INSTRUCTIONS FOR THE TASK | Begin at the line holding "The height and" and set down exactly each line through the last one below, omitting pictures. Include nothing else.

DATASET RECORDS |

--- START ---

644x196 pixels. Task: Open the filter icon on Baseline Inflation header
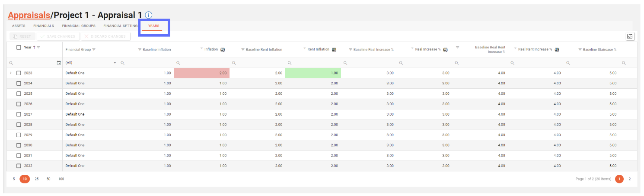140,49
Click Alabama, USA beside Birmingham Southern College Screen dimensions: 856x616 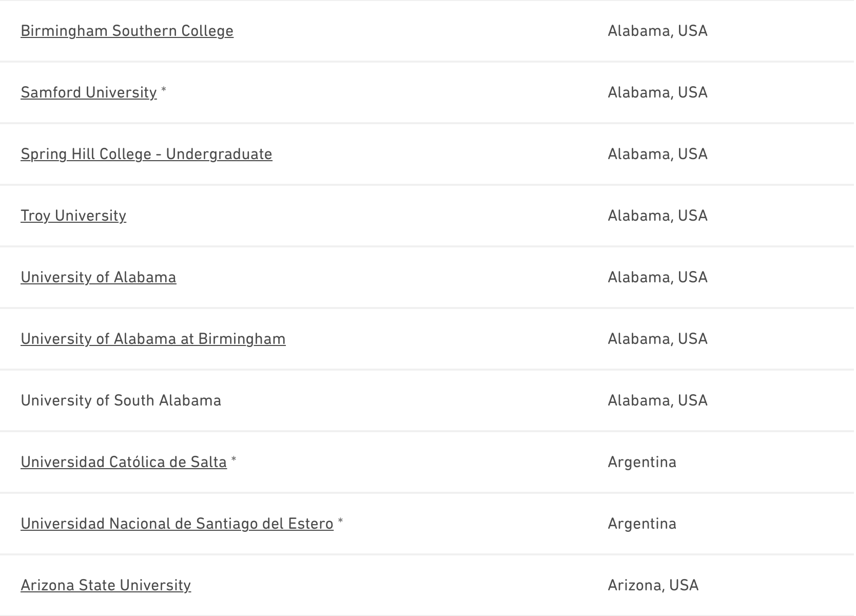point(657,31)
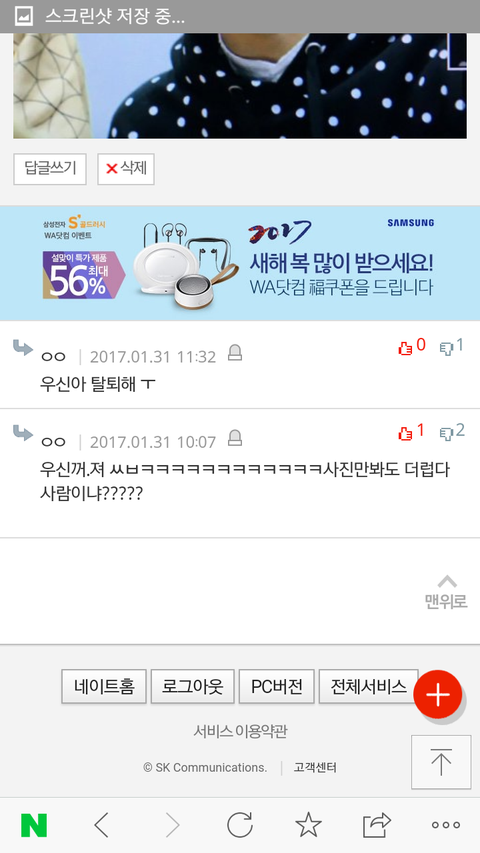The width and height of the screenshot is (480, 853).
Task: Open the 네이트홈 footer button
Action: click(x=103, y=687)
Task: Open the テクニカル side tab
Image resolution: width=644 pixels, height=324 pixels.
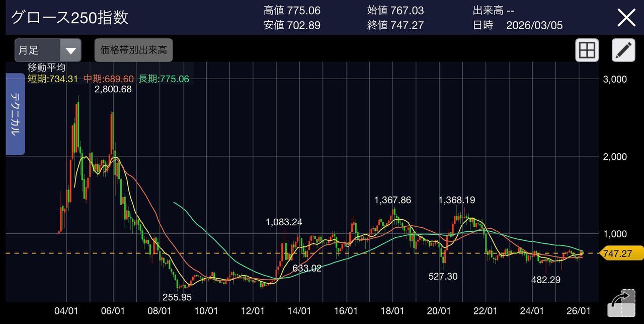Action: (15, 114)
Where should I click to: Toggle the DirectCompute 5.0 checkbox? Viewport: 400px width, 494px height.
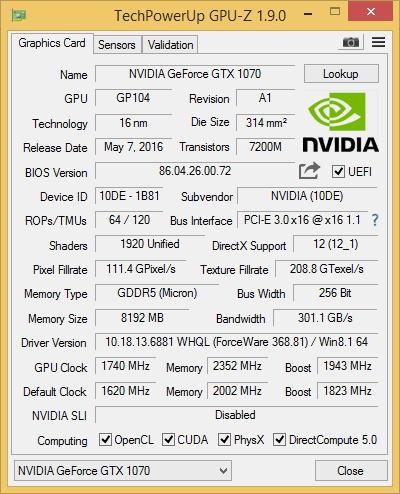[279, 440]
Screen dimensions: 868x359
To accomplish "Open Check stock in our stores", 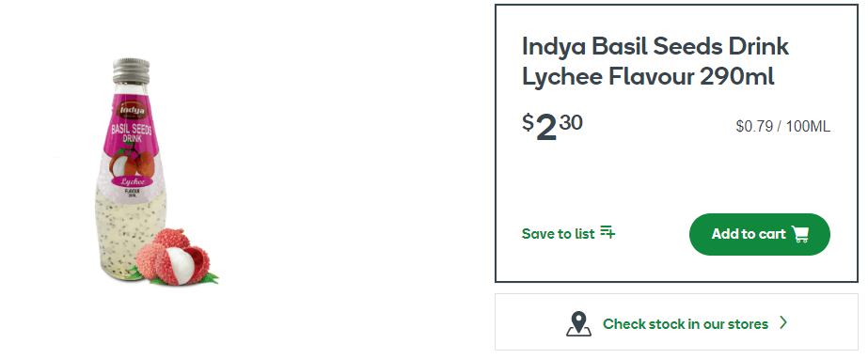I will pos(676,322).
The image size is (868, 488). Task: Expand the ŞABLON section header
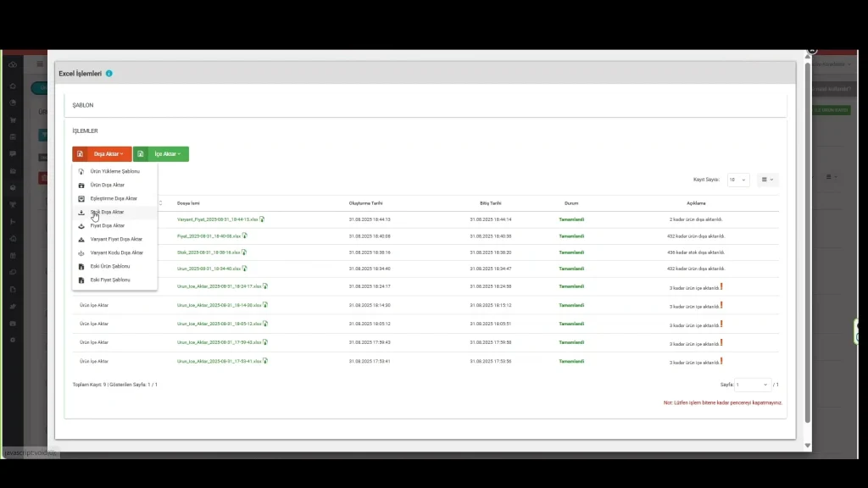(x=83, y=105)
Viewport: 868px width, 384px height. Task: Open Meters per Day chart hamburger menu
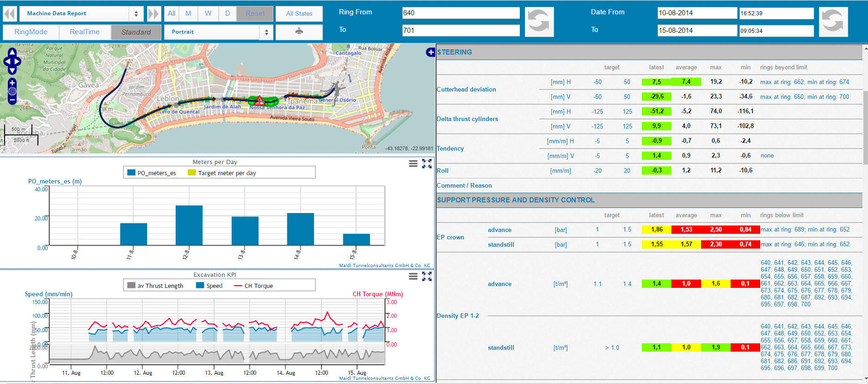coord(413,164)
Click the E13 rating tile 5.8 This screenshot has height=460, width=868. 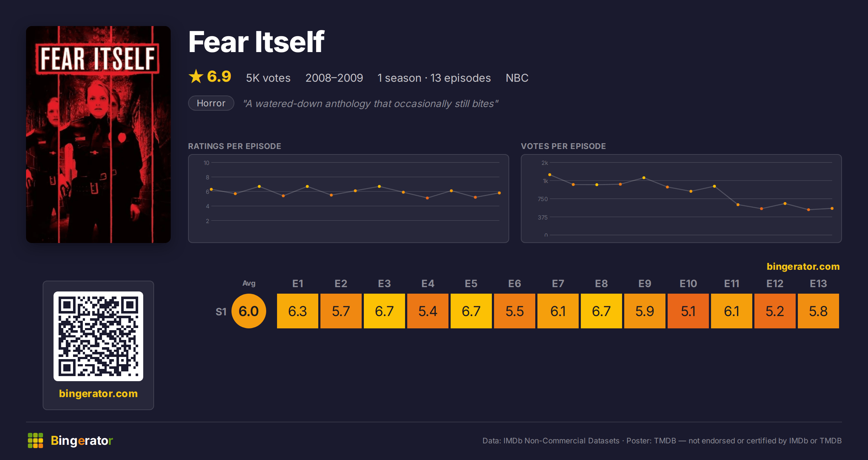coord(818,311)
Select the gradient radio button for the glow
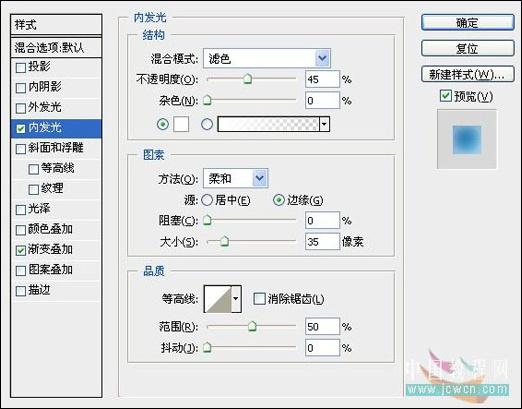This screenshot has height=409, width=522. click(x=207, y=124)
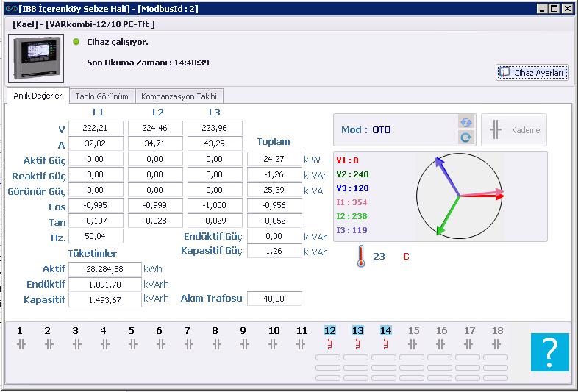Click the L1 voltage field showing 222,21

coord(96,129)
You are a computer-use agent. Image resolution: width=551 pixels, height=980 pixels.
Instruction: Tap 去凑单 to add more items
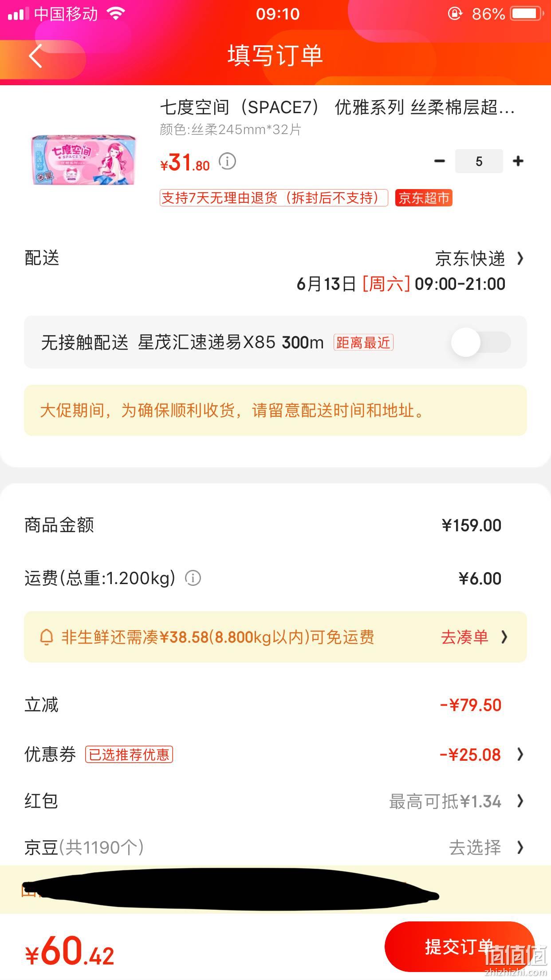(464, 637)
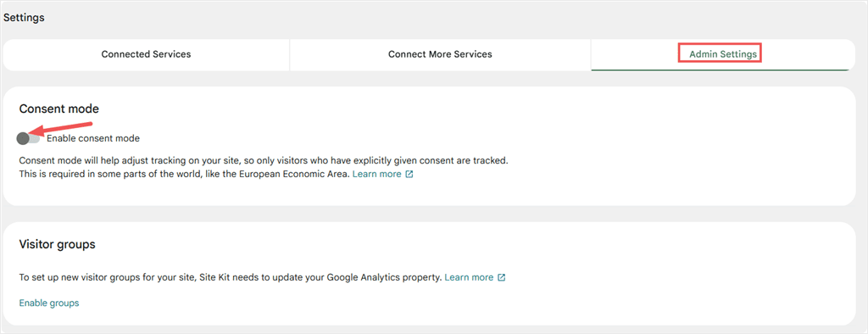Open the Connect More Services tab
The image size is (868, 334).
click(440, 54)
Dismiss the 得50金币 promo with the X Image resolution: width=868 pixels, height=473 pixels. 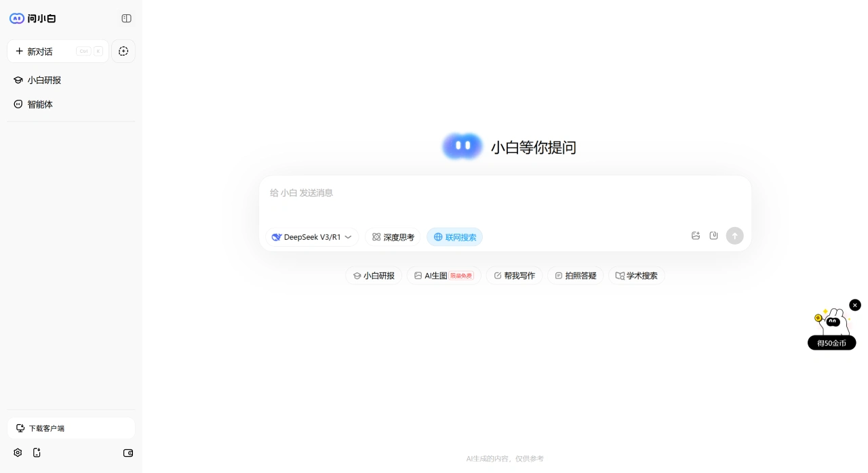(855, 305)
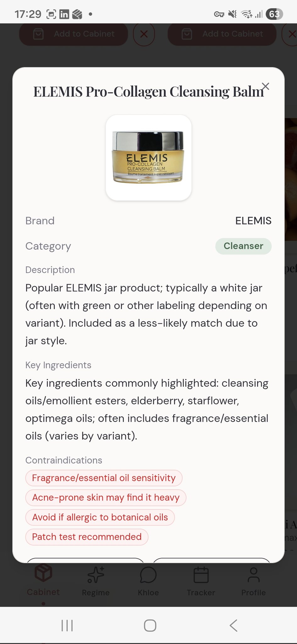297x644 pixels.
Task: Select Avoid if allergic to botanical oils tag
Action: click(100, 517)
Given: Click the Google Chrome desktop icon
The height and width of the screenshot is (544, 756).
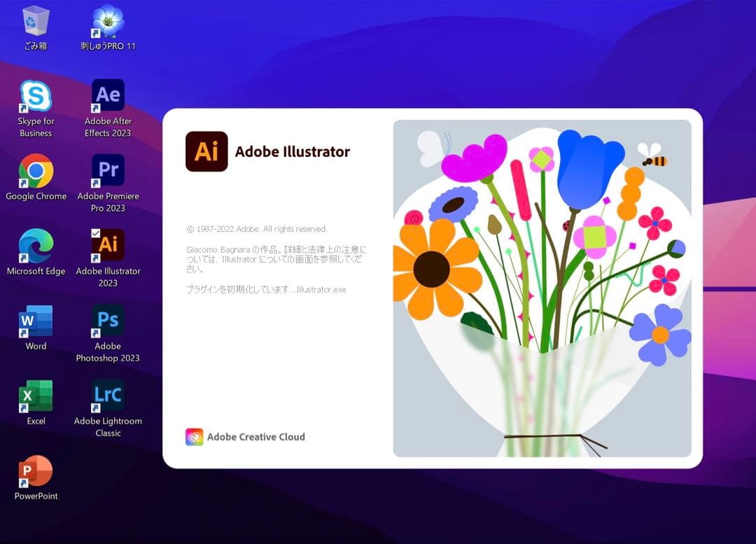Looking at the screenshot, I should point(36,171).
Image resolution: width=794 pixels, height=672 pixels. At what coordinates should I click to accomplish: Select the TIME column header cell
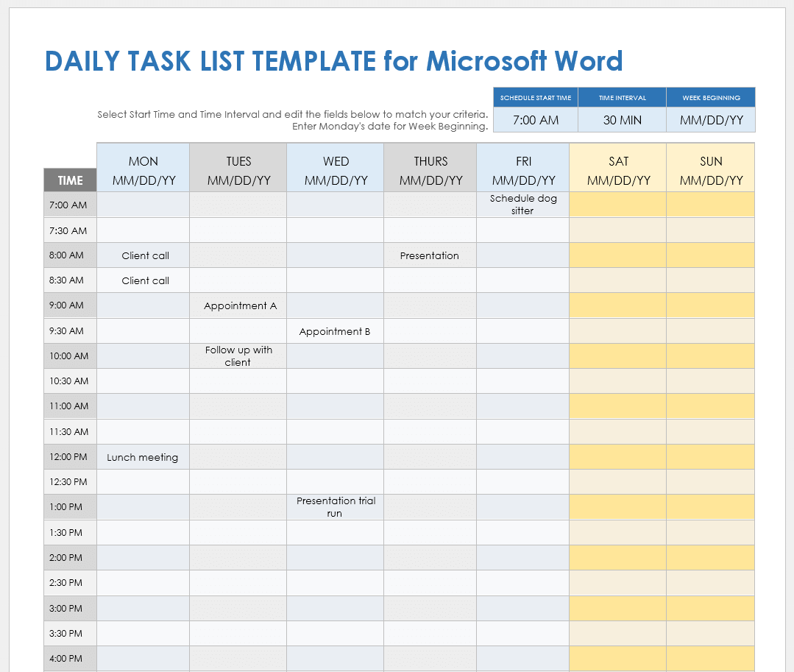[69, 179]
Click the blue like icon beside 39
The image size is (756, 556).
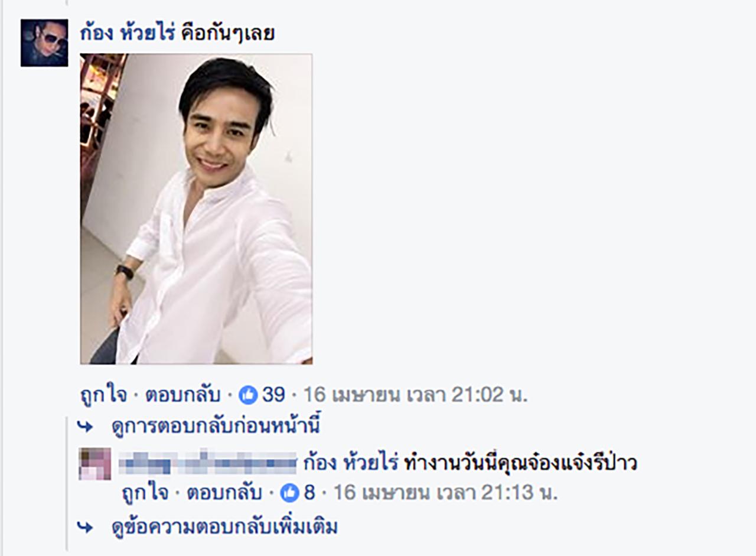pyautogui.click(x=248, y=395)
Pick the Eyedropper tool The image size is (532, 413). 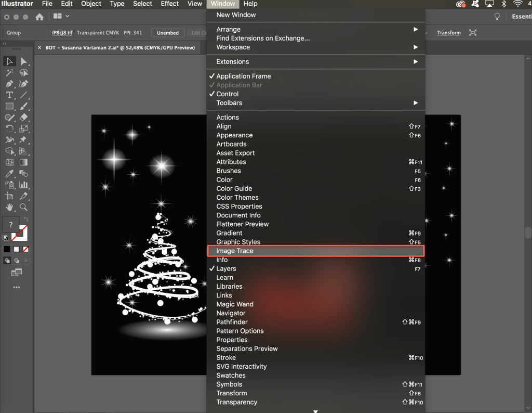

--- END ---

EXERCISE RESULT |
The height and width of the screenshot is (544, 756).
Looking at the screenshot, I should point(36,171).
Image resolution: width=794 pixels, height=672 pixels. At what coordinates should I click to accomplish: Select the TIME column header cell
[69, 179]
Click the blue like icon beside 39
The image size is (756, 556).
pyautogui.click(x=248, y=395)
Pick the Eyedropper tool The image size is (532, 413). 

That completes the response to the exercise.